Del chico que me trae las verduras

Cada mes, compro una caja de frutas y verduras a un productor independiente de acá, de La Plata, ciudad a la que me vine a vivir a los 17 años con dos amigas y en la que aun resido.

Como vivo sola y esa caja trae un contenido abundante y muy variado, podría decir que representa casi el 100% de mi alimentación. Sumo queso, huevos, legumbres y algo de carne a veces, y es todo.

La caja en total pesa 17 kilos, y la conformación de su contenido se mantiene más o menos variable con el correr de los meses. Los cambios que puede llegar a experimentar dependen de la estación del año, que a veces propicia la cosecha de unos productos y no de otros, pero en términos generales son siempre los mismos: papas, calabaza, cebollas, batata, zapallitos, lechuga, espinaca, rúcula, tomates, naranjas, mandarinas, bananas, frutillas, peras.                                                     

La persona que me lo trae, un chico que ronda los 30 años, contagia alegría. Responde los mensajes de pedidos muy amablemente, con emojis y muchos signos de admiración. Siempre está sonriente, saluda enérgicamente con un beso, sube la caja en el ascensor del edificio sin necesidad de que se lo pida y se despide agradeciendo más de una vez. Es lindo, alto y delgado. Tiene el pelo rubio, ondulado y largo hasta los hombros, usa un solo arito y ropa grande, suelta, informal. En cuanto escuché por primera vez su voz a través del portero eléctrico y luego lo vi, pensé: “No podía ser de otra manera”. Tiene un aspecto que se condice absolutamente con su actividad. Es una persona que está en contacto con la naturaleza, con productos sanos, recién sacados de la tierra, al aire libre, abajo directo del sol.
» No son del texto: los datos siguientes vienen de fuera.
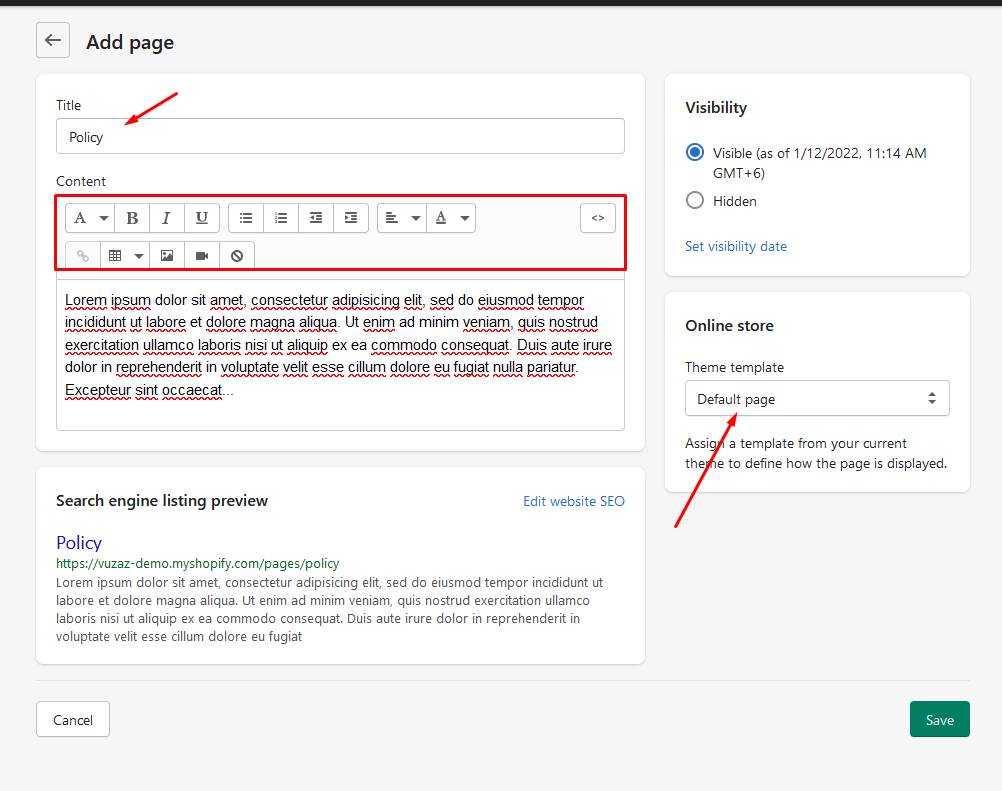The image size is (1002, 791).
Task: Insert a bulleted list
Action: click(x=246, y=218)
Transmite una paz y una relajación, a pesar de su vitalidad, de alguien que no lidia -o al menos parece no hacerlo- con los pequeños malestares diarios de quienes tenemos otro tipo de trabajo: cumplir órdenes de jefes, responder solicitudes de personas maleducadas, enloquecer ante cada corte del servicio de internet por no poder continuar con las tareas, correr atrás del reloj. El hecho de que, siendo hombre, use aritos (y en este caso, solo uno) y el pelo largo, habla también de la poca importancia que tienen para él los estereotipos estéticos socialmente establecidos para hombres y mujeres. Parece una nimiedad mencionar esto en el siglo XXI, pero no deja de haber personas que aún actúan/sufren/se cobijan según/por/bajo dichos estándares. Su ropa también está alineada con estas características. Es un tipo de vestimenta clásica, deportiva y confortable, que le permite estar cómodo para bajar y subir del vehículo con algo pesado en los brazos. No ostenta moda ni estilo ni glamour, es absolutamente sencilla y funcional. Parece ser de alguien desprejuiciado, sin ambiciones materiales desmedidas, con conciencia ambiental.
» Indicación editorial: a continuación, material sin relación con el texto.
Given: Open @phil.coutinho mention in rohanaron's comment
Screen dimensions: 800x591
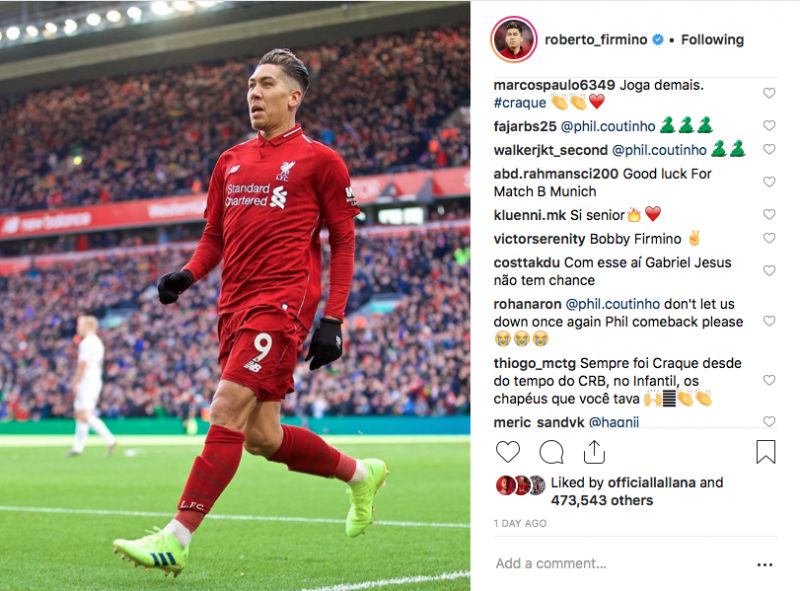Looking at the screenshot, I should 613,304.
Se llama Leopoldo, nombre bastante poco común para alguien de su edad, y cada mes, cuando me toca el timbre, escucho un “Anto, ¡soy Leo!” con un tono de cantito que indefectiblemente me alegra. Ni hablar cuando subo con todas las frutas y verduras para lavarlas y guardarlas por color, armando la pantonera más espectacular de todas.